Eğer yeni yaptırımlar planlandığı gibi 1 Temmuz’da yürürlüğe girerse, İran’ın müzakere masasında kalma isteği büyük ölçüde azalacak. Yine de İsrail daha sert bir tutum talep ederken ve yönetimi zaman kaybetmekle suçlarken, Obama İran’a taviz verecek gibi görünmüyor çünkü seçim baskısıyla karşı karşıya. Batılı liderler, İran’dan gelen tehdidi İsrail gibi telaşla değerlendirmiyorlar ve çırpınan dünya ekonomisi üstünde korkunç bir etki yaratacak bir çatışmadan kaçınmak istiyorlar. Eğer Obama bir yandan çatışmadan kaçınırken, bir yandan da İran’a karşı sert bir tavır takınacaksa, yaratıcı tavizler üretme konusunda Putin’in yardımına ihtiyacı olacak.

***

İran’ın müzakere masasında olmasının tek sebebi yaptırımlar değil; muhtemel müttefikleri Rusya ve Çin, İran’dan nükleer programının barışçı niyetleri olduğunu göstermesi için masaya oturmasını istediler. Üzerinde anlaşılan ve güven tesis edecek karşılıklı adımlardan oluşan müzakere çerçevesi, Ruslar tarafından tasarlanmıştı. İran’ın taviz vermesi umudu, Batı hükümetlerinin takındığı sert tavırdan çok İran’ın dostlarının ve ticari ortaklarının tutumlarına bağlı.

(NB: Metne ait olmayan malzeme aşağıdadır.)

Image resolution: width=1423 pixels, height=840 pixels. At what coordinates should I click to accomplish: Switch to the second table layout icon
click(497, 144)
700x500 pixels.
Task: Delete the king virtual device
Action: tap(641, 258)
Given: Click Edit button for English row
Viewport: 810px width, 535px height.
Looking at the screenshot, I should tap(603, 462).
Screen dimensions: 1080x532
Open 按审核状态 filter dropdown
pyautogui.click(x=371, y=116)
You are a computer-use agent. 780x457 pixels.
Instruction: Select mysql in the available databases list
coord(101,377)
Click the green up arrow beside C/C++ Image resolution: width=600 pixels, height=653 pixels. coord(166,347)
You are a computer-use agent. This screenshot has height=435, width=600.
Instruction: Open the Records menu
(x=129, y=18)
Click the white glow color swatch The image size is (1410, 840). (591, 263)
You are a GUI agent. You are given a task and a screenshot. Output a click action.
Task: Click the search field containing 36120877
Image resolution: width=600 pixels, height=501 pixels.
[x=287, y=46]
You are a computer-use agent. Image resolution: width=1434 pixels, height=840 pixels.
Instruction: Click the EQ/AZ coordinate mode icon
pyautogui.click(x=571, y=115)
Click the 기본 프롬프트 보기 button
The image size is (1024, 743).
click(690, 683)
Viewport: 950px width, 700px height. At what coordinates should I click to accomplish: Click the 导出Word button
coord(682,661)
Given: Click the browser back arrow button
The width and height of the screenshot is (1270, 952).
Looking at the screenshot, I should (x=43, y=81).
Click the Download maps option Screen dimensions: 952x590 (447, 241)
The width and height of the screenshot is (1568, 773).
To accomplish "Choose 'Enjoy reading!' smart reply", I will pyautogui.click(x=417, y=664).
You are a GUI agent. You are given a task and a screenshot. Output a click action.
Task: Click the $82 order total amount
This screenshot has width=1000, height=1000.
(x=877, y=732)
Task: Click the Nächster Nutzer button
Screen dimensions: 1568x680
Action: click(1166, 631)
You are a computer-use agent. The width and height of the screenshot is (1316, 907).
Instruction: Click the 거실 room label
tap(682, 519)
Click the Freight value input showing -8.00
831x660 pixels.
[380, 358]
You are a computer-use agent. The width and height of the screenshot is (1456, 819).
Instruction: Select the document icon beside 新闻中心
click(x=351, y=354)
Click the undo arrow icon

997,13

Fakat tıpkı Suriye konusundaki duruşu gibi, Rusya’nın İran’a müdahalelerini de, kendi çıkarları ve Putin’in bu konudaki kanaati yönlendirecek. Putin özellikle Ortadoğu’da Rus etkisini tekrar hissettirmek istiyor ve bu da Washington’un, örneğin Suriye’deki krizi çözme becerisine gem vurmak anlamına geliyor. Rusya son zamanlarda Esad rejimi konusunda eleştirel bir tavır takındıysa da, Suriye’deki şiddet meselesinde silahlı muhalifleri ve silah tedarikçilerini eşit derecede suçlamaya özen gösterdi. Görünüşe göre ne rejimi değiştirmek için, ne de BM aracılığıyla askeri müdahaleye yasal onay vermek için ağırlığını kullanmayacak. Ve Putin’in yerel isyanları bastırma konusundaki geçmiş performansına bakılırsa, kimse Esad’ı bıraktığı için onu utandıracak gibi görünmüyor.

Rusya’nın Suriye ve İran konusunda işbirliği yapması, öncelikle bu krizlerin çözümlerinin ona getireceği çıkarların peşine, duygulardan arınmış olarak düşmesine bağlı. Ve Washington açısından Moskova için olduğundan daha acil sorunların çözümünde işbirliği, Putin’in füze kalkanı gibi Rusya meselelerinde karşılık talep etmesine yol açabilir. Kısacası Rusya’nın işbirliği ne ucuza gelecek, ne de ABD’nin tercih edeceği biçimde olacak.

* Bu yazı STAR Gazetesi için kaleme alınmıştır.